[486] 1 Cor. x, 4.
[487] Paulinus of Nola, in the beginning of the fifth century, describes in spirited lines certain paintings analogous to those of which we have been speaking, but including some subjects not treated in the Catacombs. Among these are the passage of the Red Sea and the destruction of Pharaoh and his host, Joshua and the ark of God, Samson bearing away the gates of Gaza, the Israelites crossing Jordan, and the pathetic episode of Ruth and her sister-in-law, the one following and the other forsaking the stricken Naomi, the emblem, as the worthy bishop remarks, of mankind, part deserting, part adhering to the true faith:
Ruth sequitur sanctam, quam deserit Orpa, parentem;
Perfidiam nurus una, fidem nurus altera monstrat.

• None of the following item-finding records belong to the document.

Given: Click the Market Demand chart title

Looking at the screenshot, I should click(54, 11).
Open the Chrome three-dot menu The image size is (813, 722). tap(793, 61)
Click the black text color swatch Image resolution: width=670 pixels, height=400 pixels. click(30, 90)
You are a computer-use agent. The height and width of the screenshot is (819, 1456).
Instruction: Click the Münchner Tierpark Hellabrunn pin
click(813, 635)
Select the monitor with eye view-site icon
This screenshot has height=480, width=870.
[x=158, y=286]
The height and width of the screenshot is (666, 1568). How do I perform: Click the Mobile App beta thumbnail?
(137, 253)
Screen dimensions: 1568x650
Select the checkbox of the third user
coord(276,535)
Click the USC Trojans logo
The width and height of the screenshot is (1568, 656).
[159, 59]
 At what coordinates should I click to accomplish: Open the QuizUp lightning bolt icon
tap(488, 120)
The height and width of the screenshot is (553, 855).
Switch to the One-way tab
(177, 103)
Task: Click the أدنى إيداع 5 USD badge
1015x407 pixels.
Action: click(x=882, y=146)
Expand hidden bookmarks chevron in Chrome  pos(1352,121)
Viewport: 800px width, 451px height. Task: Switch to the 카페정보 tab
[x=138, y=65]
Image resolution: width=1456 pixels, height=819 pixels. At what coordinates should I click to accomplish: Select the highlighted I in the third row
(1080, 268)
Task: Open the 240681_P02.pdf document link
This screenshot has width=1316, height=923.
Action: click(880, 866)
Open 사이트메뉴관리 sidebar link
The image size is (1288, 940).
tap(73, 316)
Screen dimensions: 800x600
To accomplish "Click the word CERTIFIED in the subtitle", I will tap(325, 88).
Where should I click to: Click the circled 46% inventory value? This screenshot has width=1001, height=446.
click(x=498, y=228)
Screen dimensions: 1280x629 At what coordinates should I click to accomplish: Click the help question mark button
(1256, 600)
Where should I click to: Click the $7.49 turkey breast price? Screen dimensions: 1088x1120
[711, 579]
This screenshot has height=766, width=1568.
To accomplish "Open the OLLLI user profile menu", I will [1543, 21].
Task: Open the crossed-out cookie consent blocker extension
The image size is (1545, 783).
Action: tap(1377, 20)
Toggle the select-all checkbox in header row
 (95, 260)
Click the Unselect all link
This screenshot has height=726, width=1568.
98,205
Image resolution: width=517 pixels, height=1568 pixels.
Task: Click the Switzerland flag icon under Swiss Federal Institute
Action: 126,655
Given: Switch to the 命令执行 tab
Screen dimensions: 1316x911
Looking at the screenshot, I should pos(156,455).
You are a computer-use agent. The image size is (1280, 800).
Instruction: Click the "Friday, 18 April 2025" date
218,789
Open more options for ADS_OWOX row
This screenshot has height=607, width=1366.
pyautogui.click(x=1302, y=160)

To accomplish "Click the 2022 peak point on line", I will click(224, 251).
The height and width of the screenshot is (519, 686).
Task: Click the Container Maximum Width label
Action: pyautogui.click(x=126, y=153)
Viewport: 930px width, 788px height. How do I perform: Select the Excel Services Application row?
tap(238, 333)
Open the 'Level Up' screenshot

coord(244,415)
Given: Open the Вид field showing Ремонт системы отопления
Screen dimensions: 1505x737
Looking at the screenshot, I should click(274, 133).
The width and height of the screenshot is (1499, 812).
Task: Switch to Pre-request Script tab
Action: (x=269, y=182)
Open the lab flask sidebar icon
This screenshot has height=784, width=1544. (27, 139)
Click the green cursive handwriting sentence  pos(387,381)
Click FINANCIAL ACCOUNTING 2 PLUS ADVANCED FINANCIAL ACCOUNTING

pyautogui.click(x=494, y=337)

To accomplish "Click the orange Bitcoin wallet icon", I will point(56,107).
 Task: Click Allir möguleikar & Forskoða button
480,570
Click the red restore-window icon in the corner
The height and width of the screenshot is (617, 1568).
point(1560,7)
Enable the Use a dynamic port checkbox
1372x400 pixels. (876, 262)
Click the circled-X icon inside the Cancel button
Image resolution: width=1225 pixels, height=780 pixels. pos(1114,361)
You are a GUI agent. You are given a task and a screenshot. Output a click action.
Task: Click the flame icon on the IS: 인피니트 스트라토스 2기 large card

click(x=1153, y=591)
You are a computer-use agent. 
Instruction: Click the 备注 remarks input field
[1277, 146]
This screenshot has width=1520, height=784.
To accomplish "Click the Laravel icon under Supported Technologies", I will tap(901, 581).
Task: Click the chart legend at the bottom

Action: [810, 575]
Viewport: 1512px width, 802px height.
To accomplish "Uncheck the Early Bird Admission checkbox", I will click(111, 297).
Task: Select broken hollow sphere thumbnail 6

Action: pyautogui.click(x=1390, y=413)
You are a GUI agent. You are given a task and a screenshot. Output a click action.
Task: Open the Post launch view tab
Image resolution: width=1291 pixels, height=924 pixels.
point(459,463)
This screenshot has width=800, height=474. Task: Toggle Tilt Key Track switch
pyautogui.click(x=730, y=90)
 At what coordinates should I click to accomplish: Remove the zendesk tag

Præfert una Deum patriæ, patriam altera vitæ.
[488] Job xix, 17. This subject is also fantastically treated in Mediæval art. In a Byzantine MS. of the ninth or tenth century Job is exhibited as sitting in lugubrious melancholy amid the ruins of his house, while Satan is dancing before him in fiendish joy over the desolation he has caused, and is torturing his victim with a red-hot goad. Didron, Iconog. Chrét., p. 158.
[489] Roma Sotterranea, i, 310. The newly elected pope receives the investiture with the words, “Receive the pallium, to wit, the fullness of the apostle’s office.” Pallia are sent to foreign bishops from the tomb of St. Peter, and those who receive them keep them “in obsequium Petri”—in obedience and devotion to Peter.
[490] Hom. ii. In Ascens. Dom.
[491] Several Romanist writers interpret, with doubtful propriety, a fresco in the cemetery of St. Priscilla as a representation of the Annunciation. True to its gentle genius, the art of the Catacombs passes over the tragical scenes of the Slaughter of the Innocents, whose horrors later art has delighted to portray.
[492] In the church of the Ara Cœli, at Rome, is a miraculous image of the infant Christ, carved, it is said, out of wood from the Mount of Olives, and painted by St. Luke. It is known as the Santissimo Bambino, or Most Holy Babe, and is taken in its state-coach to visit the sick. At one time it received more fees than any physician in Rome. Its fête is celebrated by theatrical representations of the scenes of the Advent. The apocryphal Gospel of the Infancy tends to popularize this feature of Romanism.